Material to process Block Start

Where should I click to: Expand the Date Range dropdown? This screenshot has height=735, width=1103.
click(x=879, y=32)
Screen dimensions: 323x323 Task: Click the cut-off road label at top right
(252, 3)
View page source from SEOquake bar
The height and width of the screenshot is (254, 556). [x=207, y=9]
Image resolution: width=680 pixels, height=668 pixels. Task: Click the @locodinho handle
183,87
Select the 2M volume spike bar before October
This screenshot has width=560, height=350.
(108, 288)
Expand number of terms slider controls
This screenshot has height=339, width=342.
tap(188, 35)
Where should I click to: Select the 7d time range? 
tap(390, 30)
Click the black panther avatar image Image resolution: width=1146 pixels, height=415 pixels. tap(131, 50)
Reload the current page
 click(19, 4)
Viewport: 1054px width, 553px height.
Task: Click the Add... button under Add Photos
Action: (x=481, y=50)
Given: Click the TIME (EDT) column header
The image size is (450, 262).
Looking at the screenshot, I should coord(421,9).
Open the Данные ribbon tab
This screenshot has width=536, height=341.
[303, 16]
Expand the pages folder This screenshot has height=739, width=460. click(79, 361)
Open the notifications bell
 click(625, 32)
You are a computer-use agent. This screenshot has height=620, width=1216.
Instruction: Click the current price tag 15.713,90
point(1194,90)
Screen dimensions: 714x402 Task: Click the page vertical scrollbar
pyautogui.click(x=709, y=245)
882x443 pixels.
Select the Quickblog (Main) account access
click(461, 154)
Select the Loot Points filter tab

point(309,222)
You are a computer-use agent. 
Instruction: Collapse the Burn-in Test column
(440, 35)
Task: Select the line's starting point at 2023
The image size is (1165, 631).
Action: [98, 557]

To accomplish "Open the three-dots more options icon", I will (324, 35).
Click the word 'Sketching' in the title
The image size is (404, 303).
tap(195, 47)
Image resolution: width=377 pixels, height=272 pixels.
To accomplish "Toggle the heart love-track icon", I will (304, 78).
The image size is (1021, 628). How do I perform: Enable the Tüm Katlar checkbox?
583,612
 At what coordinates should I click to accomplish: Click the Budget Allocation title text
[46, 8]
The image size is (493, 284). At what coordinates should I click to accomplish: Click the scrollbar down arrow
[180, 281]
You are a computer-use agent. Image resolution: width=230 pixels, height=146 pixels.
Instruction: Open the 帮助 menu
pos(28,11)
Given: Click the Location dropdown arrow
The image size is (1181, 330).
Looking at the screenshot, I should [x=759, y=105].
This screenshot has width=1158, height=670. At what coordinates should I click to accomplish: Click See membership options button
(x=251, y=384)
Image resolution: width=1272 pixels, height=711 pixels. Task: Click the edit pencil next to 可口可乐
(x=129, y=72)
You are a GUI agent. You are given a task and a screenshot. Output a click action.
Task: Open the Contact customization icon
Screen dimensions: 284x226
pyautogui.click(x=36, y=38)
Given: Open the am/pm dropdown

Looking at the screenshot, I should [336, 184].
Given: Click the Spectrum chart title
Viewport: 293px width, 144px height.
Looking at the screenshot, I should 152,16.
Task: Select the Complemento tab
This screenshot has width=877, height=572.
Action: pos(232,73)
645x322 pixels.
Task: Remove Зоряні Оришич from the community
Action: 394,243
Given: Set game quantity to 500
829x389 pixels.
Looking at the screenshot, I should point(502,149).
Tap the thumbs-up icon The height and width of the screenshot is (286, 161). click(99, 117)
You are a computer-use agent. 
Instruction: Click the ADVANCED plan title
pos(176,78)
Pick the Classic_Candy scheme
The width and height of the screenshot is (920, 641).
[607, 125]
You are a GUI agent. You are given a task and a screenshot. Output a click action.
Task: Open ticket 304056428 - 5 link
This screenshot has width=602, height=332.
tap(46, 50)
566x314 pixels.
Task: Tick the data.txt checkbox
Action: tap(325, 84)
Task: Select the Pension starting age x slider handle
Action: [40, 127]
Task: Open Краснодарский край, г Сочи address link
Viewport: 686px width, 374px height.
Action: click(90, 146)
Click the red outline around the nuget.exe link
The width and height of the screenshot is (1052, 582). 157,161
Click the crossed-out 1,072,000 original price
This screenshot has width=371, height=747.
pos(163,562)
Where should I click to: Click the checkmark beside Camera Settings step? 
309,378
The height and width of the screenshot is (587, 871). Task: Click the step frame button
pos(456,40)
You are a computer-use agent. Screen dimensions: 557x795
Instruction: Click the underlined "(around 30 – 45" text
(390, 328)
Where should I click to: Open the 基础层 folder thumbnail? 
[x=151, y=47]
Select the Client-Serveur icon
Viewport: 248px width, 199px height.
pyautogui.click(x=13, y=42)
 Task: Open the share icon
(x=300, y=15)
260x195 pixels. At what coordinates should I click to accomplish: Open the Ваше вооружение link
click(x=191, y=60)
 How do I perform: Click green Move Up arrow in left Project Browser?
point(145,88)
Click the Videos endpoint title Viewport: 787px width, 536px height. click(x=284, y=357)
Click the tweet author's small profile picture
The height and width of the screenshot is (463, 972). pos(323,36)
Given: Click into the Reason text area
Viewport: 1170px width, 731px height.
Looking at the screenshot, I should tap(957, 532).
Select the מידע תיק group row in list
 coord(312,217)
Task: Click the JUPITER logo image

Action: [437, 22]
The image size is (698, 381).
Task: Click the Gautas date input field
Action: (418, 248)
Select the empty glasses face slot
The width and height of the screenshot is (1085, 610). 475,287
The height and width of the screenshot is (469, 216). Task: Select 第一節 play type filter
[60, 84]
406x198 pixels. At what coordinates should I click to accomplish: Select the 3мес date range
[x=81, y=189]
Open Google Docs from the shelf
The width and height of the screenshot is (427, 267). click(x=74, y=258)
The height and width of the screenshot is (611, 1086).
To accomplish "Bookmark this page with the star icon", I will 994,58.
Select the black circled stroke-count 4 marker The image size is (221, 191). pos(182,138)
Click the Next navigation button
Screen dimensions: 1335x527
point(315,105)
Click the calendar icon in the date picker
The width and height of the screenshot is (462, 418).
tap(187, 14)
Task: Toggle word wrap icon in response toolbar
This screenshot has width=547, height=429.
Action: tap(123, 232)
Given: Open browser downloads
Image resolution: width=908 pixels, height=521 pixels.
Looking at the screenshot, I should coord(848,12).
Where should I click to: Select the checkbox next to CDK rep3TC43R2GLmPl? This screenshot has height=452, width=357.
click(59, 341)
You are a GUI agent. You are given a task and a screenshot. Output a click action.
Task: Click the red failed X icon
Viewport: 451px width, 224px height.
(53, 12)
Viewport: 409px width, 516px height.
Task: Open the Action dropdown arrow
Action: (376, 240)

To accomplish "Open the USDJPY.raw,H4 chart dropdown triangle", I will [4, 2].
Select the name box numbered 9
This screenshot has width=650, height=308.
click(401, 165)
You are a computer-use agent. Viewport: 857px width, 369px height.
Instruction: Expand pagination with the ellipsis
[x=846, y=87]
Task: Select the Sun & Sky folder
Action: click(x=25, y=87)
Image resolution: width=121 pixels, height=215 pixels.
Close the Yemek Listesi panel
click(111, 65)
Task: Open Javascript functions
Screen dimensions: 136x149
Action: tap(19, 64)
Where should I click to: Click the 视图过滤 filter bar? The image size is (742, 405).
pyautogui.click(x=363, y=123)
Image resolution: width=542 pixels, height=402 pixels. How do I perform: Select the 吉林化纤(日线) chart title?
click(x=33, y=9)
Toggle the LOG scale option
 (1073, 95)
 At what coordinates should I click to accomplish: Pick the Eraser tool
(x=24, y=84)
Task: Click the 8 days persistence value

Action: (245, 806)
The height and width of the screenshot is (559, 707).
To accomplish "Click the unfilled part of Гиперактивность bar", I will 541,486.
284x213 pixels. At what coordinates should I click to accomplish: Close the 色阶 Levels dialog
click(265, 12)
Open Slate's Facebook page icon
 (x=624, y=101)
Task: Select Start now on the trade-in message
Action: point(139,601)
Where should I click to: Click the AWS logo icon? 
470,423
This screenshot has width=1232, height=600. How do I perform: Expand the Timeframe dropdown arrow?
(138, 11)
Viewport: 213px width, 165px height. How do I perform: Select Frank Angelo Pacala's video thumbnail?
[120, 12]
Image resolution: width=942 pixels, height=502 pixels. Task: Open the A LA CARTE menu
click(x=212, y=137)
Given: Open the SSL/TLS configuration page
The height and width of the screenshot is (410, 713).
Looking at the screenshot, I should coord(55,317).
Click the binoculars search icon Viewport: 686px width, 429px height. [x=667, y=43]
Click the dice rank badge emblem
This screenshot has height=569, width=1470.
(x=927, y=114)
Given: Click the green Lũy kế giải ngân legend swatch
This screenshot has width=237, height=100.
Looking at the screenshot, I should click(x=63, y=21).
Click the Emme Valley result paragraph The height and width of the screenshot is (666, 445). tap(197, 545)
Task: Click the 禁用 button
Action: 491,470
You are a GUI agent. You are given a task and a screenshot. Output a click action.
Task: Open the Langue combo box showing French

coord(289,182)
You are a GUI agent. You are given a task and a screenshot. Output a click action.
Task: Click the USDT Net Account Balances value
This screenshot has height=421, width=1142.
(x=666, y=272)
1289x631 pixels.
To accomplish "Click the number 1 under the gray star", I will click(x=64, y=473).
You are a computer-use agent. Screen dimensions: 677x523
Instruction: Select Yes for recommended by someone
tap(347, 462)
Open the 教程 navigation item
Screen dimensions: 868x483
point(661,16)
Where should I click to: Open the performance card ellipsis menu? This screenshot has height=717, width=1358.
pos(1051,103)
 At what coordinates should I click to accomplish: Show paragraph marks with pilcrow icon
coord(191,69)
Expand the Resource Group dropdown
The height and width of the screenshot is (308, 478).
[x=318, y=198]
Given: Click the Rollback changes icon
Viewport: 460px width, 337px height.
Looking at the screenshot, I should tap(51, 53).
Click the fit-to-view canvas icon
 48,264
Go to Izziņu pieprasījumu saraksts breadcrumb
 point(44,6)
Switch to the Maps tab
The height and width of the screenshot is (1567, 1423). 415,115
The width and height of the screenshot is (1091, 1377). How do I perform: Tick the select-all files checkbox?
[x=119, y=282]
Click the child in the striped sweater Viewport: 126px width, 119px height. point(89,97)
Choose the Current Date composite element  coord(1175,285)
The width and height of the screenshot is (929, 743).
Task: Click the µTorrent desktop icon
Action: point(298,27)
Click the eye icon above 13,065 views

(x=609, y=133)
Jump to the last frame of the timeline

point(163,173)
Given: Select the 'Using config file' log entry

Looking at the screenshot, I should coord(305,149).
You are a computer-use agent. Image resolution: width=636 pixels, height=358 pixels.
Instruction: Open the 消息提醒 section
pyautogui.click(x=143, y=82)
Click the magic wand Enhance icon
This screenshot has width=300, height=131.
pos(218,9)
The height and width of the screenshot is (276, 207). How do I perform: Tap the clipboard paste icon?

Material to process Block End

- _Task directions_
Only a number is wanted here: how many lines of the records above contain "black".

- _Problem solution_
2